Dyuman Joshi 2022년 5월 15일
편집: Dyuman Joshi 2022년 5월 15일
Your data is being overwritten as the for loops runs.
For the 1st for loop
for i=1:n
for j=1:n
R(i)=a(j)*b(i);
end
end
As your j varies to 1 to n, the value of i is fixed. So the value of R(i) is overwritten as the for loop of j runs. It will store the last updated value corresponding to j i.e. n (a(n)*b(i))
That is what exactly you are obtaining - (%[a(2)*b(1) , a(2)*b(2)])
%Similarly for the 2nd for loop
R=zeros(2,1); %It should be (2,2) here
for i=1:n
for j=1:n
R(i)=R(i)+a(j)*b(i);
end
end
Here R(i) is initially 0. As the loop runs the value gets updated by the relation you have specified.
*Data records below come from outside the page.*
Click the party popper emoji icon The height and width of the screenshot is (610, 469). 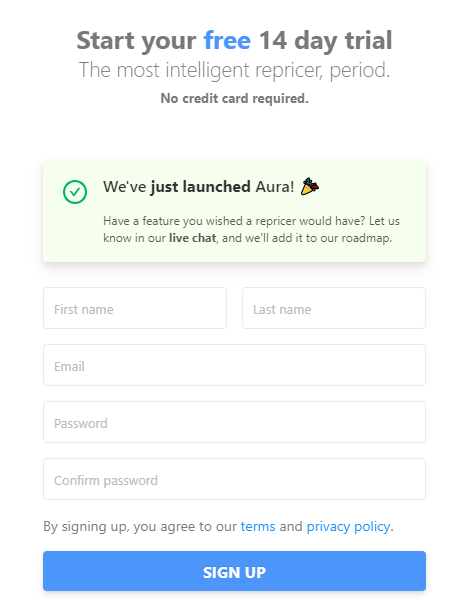pyautogui.click(x=310, y=186)
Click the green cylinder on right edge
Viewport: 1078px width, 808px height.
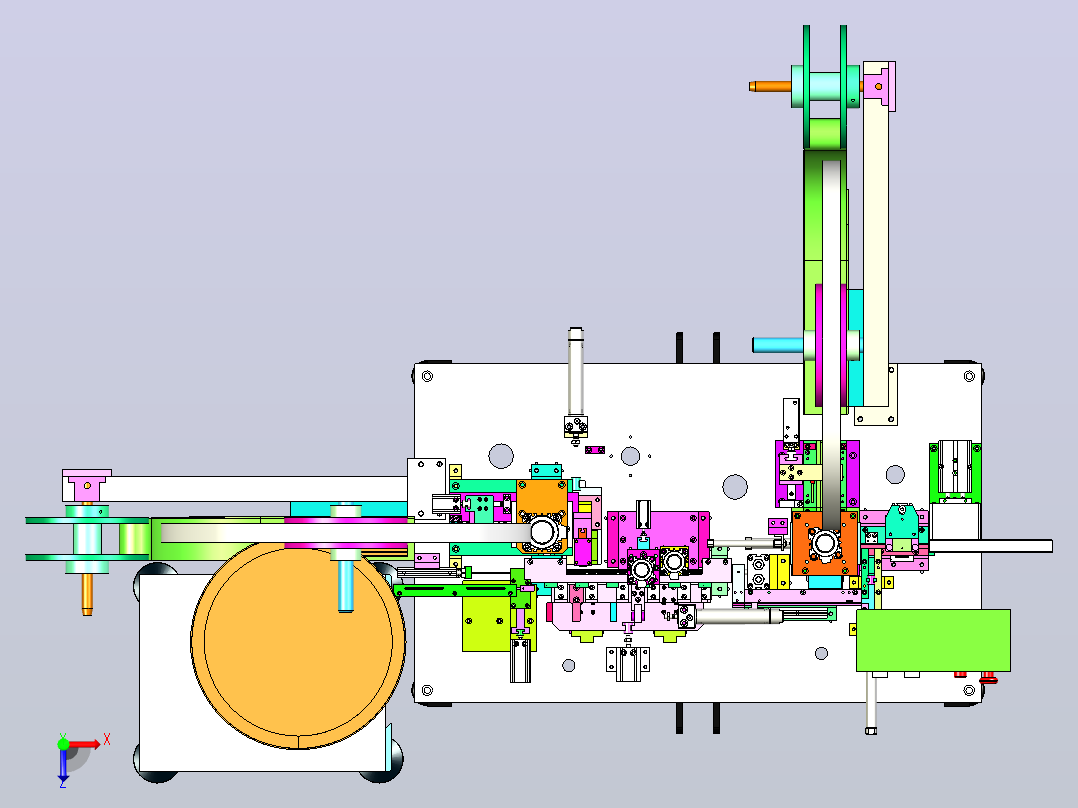[x=955, y=472]
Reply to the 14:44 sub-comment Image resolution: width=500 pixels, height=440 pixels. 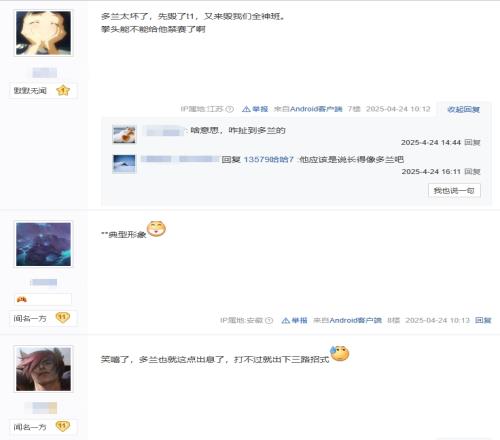[x=472, y=143]
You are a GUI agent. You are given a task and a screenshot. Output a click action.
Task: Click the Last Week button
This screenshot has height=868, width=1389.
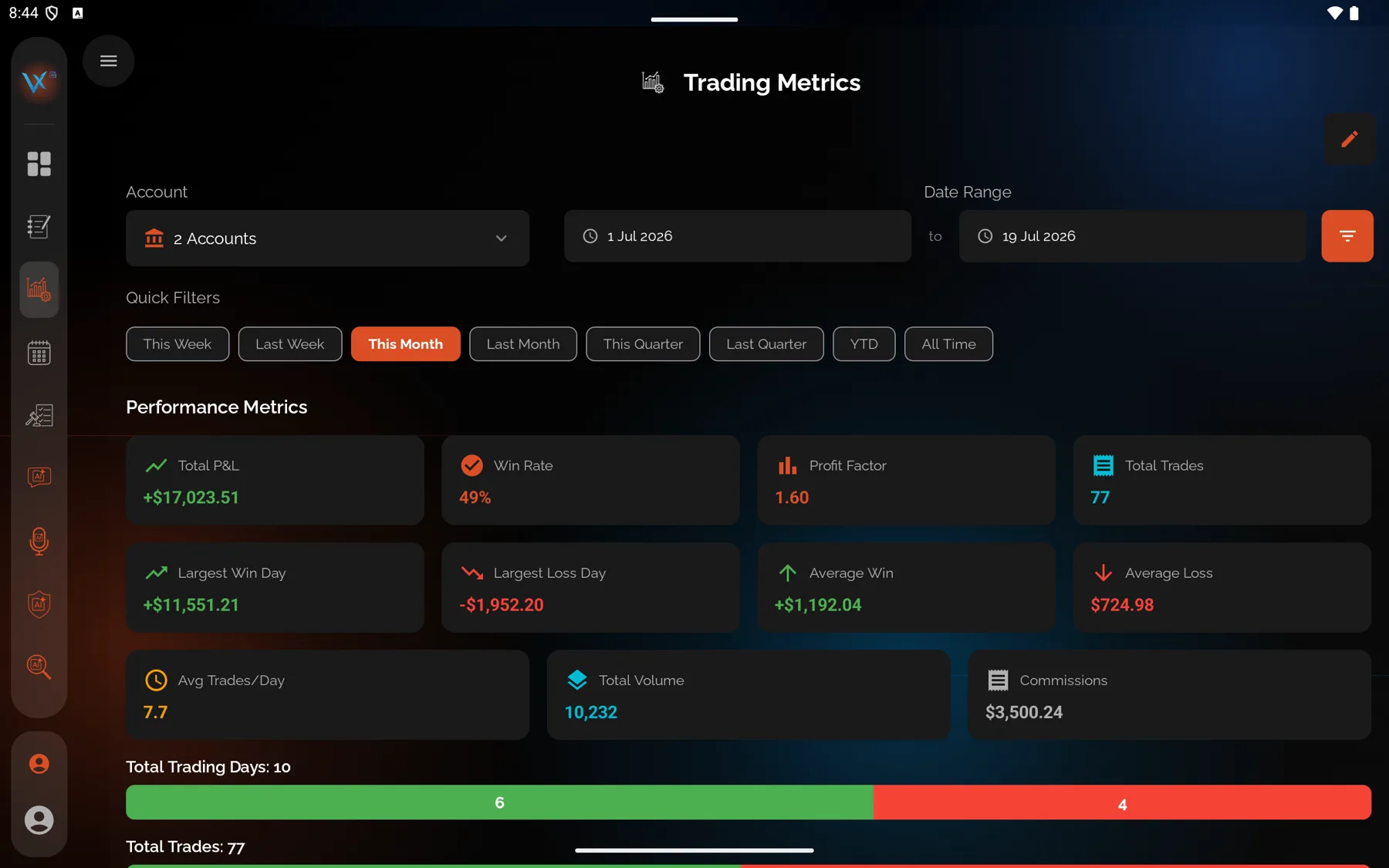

As the j for loop runs here's how your loop is modified
i=1
j=1;
R(1)=R(1)+a(1)*b(1) %which is 0 + a(1)*b(1) = a(1)*b(1)
j=2;
R(1)=R(1)+a(2)*b(1); %which is a(1)*b(1)+a(2)*b(1)
i=2
j=1;
R(2)=R(2)+a(1)*b(2) %which is 0 + a(1)*b(2) = a(1)*b(2)
j=2;
R(2)=R(2)+a(2)*b(2); %which is a(1)*b(2)+a(2)*b(2)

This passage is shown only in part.